◆ **Excerpted passage**
= = = = = = =
I don’t think it would be news to anyone reading this blog to hear we are living in a digital economy. Whether at home, work, or play, the data we provide about ourselves are being collected and used to understand our preferences and shape our behaviors. A lot of the time, we freely give away this information so that we can get access to the latest app or service aimed at making life easier. For example, providing information on your location so that a charming British voice can provide you with step-by-step directions to brunch on your GPS can be a real timesaver. However, how does your calculus change when you are asked to provide data related to your health and well-being? Would you think differently about giving access to your personal health data so readily? How would you consider your family’s privacy or the potential benefit to public health?
As the leading biomedical research agency for the Nation, how people think about sharing their personal health data is key to informing policy development. It is clear that health-related apps, wearable devices, social media, and other personalized technologies can move a research study from the lab to the real world. But how this transformation takes place, especially in terms of how NIH can ensure responsible data collection, analysis, and use, requires careful consideration.
To assist NIH in thinking through these issues, NIH charged a working group of the Novel and Exceptional Technology and Research Advisory Committee (NExTRAC) to forecast areas of research in which emerging technologies might yield novel data types and sources.
The first step in tackling this problem is to identify potential studies and why they might be undertaken. This is a vital step as any future policy must clearly balance the benefits and risks for individuals and the public. The working group has been hard at work over the last several months meeting with a variety of experts across sectors to develop a draft list of types of research questions. These questions were presented and discussed during the working group’s progress update at the meeting of the NExTRAC on July 14, 2022.
= = = = = = =
◆ **Exercises**
**a.** Based on the passage on personal health data, state whether each of the following statements agrees with it, quoting the words that decide each case: (i) the working group's progress update was discussed at a NExTRAC meeting on July 14, 2022; (ii) the working group met only with experts from the biomedical sector; (iii) identifying potential studies is the final step in tackling the problem.
**b.** Write out the passage on personal health data from "As the leading" to "requires careful consideration.", copying it without change.
**c.** Continue the passage on personal health data beyond its final sentence.
= = = = = = =
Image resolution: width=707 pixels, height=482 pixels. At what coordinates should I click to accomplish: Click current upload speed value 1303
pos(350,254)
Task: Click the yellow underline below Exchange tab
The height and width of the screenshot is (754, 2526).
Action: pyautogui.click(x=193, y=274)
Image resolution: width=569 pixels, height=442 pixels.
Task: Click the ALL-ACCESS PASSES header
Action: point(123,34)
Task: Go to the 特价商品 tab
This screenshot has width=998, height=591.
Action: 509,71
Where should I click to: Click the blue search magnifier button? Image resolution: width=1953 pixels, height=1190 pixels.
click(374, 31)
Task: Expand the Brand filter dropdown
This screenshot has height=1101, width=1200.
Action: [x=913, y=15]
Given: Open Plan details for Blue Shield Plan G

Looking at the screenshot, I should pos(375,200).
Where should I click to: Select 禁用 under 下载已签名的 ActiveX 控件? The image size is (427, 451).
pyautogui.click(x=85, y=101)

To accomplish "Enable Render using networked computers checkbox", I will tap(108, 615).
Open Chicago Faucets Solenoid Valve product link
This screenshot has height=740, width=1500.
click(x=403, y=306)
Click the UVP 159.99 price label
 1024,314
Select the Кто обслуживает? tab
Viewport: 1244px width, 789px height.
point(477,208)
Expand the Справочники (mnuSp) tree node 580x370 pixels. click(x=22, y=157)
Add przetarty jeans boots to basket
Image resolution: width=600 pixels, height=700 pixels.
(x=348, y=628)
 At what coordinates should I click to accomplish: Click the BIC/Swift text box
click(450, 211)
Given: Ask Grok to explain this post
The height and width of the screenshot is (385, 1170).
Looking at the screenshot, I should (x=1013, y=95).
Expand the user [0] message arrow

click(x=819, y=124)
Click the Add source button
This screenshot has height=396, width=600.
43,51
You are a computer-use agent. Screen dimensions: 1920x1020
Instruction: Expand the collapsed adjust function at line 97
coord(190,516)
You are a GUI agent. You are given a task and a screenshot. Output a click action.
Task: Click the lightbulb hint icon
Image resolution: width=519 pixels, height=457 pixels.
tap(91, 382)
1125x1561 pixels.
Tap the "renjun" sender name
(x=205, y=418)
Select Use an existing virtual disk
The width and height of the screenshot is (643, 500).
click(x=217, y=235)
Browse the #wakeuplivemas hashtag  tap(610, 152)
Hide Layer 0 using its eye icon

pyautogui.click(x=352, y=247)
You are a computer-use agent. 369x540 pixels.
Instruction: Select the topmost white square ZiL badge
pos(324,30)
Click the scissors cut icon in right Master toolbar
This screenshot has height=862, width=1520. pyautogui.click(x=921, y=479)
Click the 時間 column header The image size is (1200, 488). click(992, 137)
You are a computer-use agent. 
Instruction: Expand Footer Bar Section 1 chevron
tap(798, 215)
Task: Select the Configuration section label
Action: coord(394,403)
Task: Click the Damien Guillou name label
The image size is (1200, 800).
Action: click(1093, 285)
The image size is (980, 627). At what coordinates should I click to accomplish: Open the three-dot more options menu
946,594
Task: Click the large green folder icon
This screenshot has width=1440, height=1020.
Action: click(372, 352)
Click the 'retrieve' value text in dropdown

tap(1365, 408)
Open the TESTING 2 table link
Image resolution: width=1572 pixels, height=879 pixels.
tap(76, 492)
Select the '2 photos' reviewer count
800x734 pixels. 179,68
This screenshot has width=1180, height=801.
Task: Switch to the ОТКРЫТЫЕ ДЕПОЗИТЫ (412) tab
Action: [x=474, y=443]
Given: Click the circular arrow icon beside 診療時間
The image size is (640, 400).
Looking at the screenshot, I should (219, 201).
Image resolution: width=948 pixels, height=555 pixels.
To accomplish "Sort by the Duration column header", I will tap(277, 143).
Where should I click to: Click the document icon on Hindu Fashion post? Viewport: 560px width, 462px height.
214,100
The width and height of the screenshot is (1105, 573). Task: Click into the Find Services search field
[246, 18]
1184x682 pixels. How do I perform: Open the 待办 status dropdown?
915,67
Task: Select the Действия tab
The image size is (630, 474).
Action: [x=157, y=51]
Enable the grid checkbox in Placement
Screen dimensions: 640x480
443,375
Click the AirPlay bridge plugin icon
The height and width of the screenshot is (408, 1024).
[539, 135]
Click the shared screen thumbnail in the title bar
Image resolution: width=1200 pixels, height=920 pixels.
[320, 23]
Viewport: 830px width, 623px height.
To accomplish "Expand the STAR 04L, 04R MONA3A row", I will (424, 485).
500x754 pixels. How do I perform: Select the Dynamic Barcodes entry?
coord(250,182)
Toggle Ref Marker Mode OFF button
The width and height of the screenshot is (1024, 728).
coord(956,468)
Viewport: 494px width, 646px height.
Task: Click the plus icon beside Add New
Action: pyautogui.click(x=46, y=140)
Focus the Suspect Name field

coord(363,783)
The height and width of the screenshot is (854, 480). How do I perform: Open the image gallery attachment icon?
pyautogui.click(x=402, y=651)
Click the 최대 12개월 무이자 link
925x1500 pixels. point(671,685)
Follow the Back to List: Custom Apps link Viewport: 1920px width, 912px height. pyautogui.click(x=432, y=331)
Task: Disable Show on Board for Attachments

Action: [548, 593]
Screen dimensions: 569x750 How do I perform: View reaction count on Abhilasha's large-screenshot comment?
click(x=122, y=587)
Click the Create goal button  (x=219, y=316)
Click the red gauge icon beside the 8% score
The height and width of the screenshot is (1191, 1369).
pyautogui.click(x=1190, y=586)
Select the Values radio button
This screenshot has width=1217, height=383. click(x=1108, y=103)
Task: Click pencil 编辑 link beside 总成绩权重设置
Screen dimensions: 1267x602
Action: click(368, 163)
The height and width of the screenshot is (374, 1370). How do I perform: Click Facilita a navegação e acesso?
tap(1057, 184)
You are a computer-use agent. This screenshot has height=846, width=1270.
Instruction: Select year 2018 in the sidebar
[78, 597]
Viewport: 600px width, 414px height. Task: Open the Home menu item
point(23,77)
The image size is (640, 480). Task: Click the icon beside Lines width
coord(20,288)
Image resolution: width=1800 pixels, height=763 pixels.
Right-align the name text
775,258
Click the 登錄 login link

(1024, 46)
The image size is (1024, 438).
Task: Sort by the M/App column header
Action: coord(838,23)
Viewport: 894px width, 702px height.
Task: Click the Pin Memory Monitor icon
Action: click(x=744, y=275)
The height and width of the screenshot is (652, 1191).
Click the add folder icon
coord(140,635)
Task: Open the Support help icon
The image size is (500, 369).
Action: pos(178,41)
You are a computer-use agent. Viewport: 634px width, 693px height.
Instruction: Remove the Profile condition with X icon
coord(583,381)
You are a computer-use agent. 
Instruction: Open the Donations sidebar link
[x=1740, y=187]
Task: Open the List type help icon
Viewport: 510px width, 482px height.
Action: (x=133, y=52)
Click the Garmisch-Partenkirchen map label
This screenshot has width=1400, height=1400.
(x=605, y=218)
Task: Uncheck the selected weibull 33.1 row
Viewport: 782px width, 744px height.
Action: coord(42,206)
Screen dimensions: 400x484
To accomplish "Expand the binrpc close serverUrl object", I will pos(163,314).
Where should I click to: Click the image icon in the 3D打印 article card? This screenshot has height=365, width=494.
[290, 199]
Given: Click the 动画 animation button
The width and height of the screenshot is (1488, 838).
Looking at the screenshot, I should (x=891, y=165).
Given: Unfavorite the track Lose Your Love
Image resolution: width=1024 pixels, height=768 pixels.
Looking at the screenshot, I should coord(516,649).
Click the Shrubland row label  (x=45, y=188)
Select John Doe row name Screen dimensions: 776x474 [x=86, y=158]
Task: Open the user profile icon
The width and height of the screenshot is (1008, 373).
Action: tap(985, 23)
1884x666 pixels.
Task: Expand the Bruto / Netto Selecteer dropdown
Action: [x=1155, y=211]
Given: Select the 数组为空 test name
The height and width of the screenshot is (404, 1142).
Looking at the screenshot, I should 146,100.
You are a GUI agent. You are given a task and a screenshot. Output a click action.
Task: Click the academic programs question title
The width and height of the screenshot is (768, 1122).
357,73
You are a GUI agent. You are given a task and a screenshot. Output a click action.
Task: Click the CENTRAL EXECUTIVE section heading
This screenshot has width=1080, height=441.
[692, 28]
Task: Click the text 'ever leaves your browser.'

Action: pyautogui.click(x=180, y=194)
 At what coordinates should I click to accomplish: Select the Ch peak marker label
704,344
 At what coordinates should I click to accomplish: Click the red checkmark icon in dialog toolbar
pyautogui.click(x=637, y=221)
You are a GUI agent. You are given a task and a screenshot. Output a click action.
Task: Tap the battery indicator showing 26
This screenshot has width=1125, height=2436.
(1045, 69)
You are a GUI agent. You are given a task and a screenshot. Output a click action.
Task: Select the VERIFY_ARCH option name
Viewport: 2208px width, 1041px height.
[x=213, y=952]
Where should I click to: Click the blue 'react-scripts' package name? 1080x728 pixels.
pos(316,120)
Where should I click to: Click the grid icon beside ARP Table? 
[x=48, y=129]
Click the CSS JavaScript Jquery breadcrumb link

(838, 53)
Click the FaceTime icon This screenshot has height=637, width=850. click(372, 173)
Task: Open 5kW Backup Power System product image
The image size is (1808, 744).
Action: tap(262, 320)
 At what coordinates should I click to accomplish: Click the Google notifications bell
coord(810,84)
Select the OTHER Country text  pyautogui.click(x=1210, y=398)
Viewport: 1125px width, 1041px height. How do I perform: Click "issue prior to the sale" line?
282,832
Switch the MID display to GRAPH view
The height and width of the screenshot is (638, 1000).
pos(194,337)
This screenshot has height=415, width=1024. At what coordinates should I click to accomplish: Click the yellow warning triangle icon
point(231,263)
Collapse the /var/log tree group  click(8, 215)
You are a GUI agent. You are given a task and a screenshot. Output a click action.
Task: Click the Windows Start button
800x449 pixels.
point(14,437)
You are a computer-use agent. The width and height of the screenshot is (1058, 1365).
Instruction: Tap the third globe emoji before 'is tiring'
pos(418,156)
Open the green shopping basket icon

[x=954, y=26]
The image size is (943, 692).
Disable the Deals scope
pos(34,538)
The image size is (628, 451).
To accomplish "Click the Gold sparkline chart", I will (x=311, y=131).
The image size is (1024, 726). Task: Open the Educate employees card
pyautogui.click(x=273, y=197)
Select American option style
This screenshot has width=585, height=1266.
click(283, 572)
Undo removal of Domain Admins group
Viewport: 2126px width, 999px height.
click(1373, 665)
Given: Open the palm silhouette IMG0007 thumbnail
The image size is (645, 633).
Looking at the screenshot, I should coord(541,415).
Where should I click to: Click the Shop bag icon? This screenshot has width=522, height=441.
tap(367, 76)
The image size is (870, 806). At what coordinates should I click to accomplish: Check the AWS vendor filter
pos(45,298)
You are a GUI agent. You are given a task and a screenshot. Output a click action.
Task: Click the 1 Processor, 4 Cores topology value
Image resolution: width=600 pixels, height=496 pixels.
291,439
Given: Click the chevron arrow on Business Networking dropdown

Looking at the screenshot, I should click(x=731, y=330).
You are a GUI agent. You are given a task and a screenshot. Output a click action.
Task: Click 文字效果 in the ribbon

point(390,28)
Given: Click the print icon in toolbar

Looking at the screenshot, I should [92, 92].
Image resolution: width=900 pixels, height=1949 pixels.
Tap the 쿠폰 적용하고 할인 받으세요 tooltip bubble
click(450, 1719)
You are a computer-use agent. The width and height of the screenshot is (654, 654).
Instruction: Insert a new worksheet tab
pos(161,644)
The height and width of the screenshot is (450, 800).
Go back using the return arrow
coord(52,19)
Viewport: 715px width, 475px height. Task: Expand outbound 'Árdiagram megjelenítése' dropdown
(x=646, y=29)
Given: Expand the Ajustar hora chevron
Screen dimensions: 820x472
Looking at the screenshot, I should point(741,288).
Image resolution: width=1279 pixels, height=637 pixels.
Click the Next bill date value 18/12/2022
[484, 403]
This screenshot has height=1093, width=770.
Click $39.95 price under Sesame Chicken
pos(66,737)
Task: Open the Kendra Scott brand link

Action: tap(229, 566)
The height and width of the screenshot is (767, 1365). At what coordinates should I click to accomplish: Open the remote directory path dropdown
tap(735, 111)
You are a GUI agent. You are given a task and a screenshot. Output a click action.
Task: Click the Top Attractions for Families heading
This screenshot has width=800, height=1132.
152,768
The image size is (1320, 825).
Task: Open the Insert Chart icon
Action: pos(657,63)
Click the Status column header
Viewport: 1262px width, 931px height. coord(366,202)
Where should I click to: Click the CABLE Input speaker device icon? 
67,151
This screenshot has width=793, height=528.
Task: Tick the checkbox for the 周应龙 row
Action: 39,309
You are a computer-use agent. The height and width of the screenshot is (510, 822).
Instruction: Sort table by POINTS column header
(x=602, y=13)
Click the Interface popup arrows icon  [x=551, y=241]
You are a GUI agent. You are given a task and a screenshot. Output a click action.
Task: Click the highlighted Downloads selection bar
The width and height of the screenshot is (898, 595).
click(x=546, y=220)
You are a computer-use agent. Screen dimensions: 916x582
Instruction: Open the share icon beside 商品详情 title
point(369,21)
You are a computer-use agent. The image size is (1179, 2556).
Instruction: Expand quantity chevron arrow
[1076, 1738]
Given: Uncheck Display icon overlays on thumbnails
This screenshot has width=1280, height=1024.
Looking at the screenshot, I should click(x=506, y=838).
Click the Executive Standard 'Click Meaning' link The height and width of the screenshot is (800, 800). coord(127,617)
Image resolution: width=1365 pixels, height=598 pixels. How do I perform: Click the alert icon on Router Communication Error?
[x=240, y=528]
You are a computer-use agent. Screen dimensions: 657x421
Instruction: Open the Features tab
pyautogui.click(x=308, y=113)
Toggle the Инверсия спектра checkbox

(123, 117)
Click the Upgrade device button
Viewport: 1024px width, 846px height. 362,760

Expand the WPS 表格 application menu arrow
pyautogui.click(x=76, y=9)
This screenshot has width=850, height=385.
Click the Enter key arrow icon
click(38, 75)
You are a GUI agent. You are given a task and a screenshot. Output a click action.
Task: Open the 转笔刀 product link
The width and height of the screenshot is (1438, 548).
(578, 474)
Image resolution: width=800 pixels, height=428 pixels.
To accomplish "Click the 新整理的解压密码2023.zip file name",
= = = = = = =
◆ **Exercise results**
**a.**
(i) Yes: "These questions were presented and discussed during the working group’s progress update at the meeting of the NExTRAC on July 14, 2022."
(ii) No: "meeting with a variety of experts across sectors"
(iii) No: "The first step in tackling this problem is to identify potential studies and why they might be undertaken."

**b.**
As the leading biomedical research agency for the Nation, how people think about sharing their personal health data is key to informing policy development. It is clear that health-related apps, wearable devices, social media, and other personalized technologies can move a research study from the lab to the real world. But how this transformation takes place, especially in terms of how NIH can ensure responsible data collection, analysis, and use, requires careful consideration.

**c.**
In general, key aspects of the discussion focused on:
- Emerging Data Sources: Personal health data collected from outside of the traditional healthcare system are increasingly being used to study health-related questions and predict health risks. Collection and sharing of these data has enormous potential to help people, but how these research aims affect not only individuals, but also families and communities (who might share genetic makeup or walk around the same rooms) and how we effectively communicate the broader risks and benefits require careful consideration.
- Use of Models and Algorithms: Computer-based technologies, such as artificial intelligence (AI), machine learning (ML), and automated image analysis, have the potential to revolutionize diagnostic and treatment decisions. Knowing that the accuracy of these technologies depends on the data that were used in their development, how do we responsibly deploy for early adoption or underserved populations who may not be represented in those underlying data? Lack of representation in datasets remains a pervasive challenge, which can be detrimental when used to inform healthcare decisions. These biases can be further exacerbated when datasets are combined as the biases existing in one dataset can be reflected in all the others.
- Linkage and Aggregation: Researchers have an increasing capability to link diverse datasets, such as electronic health records with genomic information, creating new opportunities and challenges. Can dataset formats be standardized so that data from different countries and healthcare systems could be aggregated, linked, and shared across populations? How can personal health libraries be used to combine individuals’ health information across multiple different data streams to inform health outcomes?
Importantly, much of the discussion emphasized the point that how we think about these technologies – and the opportunities and challenges they raise – is highly personal and context matters. This is why we need robust and representative input. Particular attention should be placed on those not traditionally engaged in the conversation, including people who may be more skeptical of sharing data for research. Accordingly, the working group discussed its plans to engage the public in the conversation to understand more about how to balance the benefits and risks in these types of research. These engagements represent a critical step in the process to ensure that participants remain partners at the center of our research efforts.
While this will not be an easy task, I’m very excited about the NExTRAC’s next steps as they will not only help us think through policy issues on the horizon, but also help chart the course for new ways of engaging the public in the policy process. In case you were unable to attend the meeting (archived here), expect to see some announcements for the working group’s engagement activities in the near future and their final recommendations to NIH some time in 2023. Emerging technology in data science continues to shape the way we conduct research, and we look forward to working with the public we serve to ensure that we balance this change for the greatest good.